Tuesday, July 15, 2014

Investing in Collaboration

I attended "The Art of Collaboration" yesterday at the Commonwealth Club.  Stewart Levine was an intelligent and witty presenter on the importance of collaboration skills in the workplace.  I think the dude should teach at the Learning Annex but he's probably got a full calendar working with Resolution Works and Mobile Business Academy.  I learned enough about his themes to want to read his book Getting to Resolution because I must apply financial metrics to collaboration.

The one point Mr. Levine made that jumped out at me was that organizations now hire people for their emotional intelligence (EI).  I can only assume he had senior management positions in mind where skills in managing people matter more than technical competence.  I am absolutely certain that EI does not matter at all in low skill, entry-level jobs like the ones I held before becoming self-employed.  Some level of experience is still a primary requirement to obtain even the lowest position in a white collar professional career.  No amount of EI can replace entry-level skill but EI doesn't matter when working with low skill idiots.  I really liked Mr. Levine's advice on dealing with sociopaths:  Get away from them.

Collaboration has tons of literature supporting different approaches throughout history.  I am more immediately concerned with determining whether managers can measure collaboration's ROI.  The Wikipedia articles I like to reference feed a non-profit collaborative platform.  Macrowikinomics extends the original Wikinomics model into a for-profit ecosystem.  Understanding this framework is key to determining where to make effective investments in something billed as a "collaboration" enhancement.

Investing in collaboration IMHO poses two challenges.  The first is how to incentivize collaboration with HR policy.  The second is how to track collaboration's results.  Solving those two challenges requires a knowledge management (KM) approach integrating two different families of enterprise-wide metrics.  Incentivizing people to work together means deploying ERP modules that mine email traffic for expert references and plotting those experts' recorded interactions.  Measuring results means scoring the products of group work by market share growth, costs saved, and other bottom-line KPIs.  This gets complicated and KM people will have to speak the IT department's Cloudonomics language.
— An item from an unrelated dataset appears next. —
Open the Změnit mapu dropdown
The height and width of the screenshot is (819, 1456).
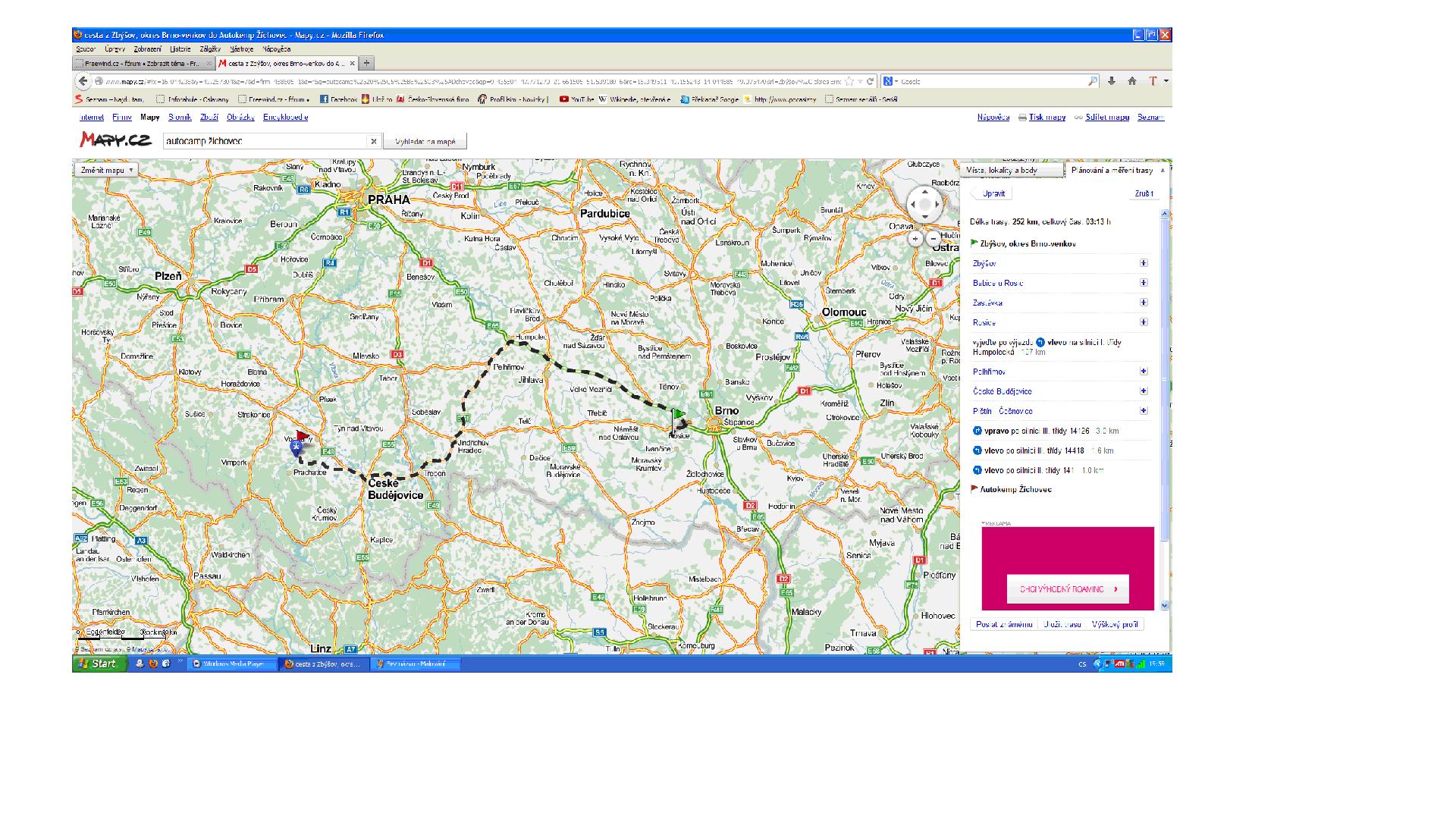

The ERP cost of monitoring collaboration is an investment.  A Google search of "collaboration ROI" reveals plenty of expert thinking on how such an investment pays off.  This Information Week article from 2011 discovered several studies of how collaboration tools impacted enterprise productivity.  Cisco has developed a serious framework breaking down the ROI of collaboration, referencing Ron Ricci's and Carl Wiese's The Collaboration Imperative.  Carl Wiese also authored Cisco's 2010 white paper, "The Return on Collaboration."  It's all terrific theory, but frankly I've had some experience with one of Cisco's collaboration products called Cisco WebEx.  Solving frequent video and audio disruptions would definitely enhance collaboration.

I do not enjoy collaborating with other humans.  I usually have to decelerate my thinking cycle, speak more slowly, and use simpler concepts than I would if I were working alone.  One major drawback to collaboration is its tendency to produce a suboptimal result when superior performers' work is averaged down to a lowest common denominator acceptable to all.  Modern techniques in data analysis and knowledge management are supposed to alleviate this tendency.  They may work best when a manager with high EI is in charge of getting the most out of people.  Proving a collaboration ROI means connecting the dots between costs of systems deployed to track human interaction and the results of such group work in financial KPIs.  Get to work, KM professionals.  Your product managers need those collaborative tools.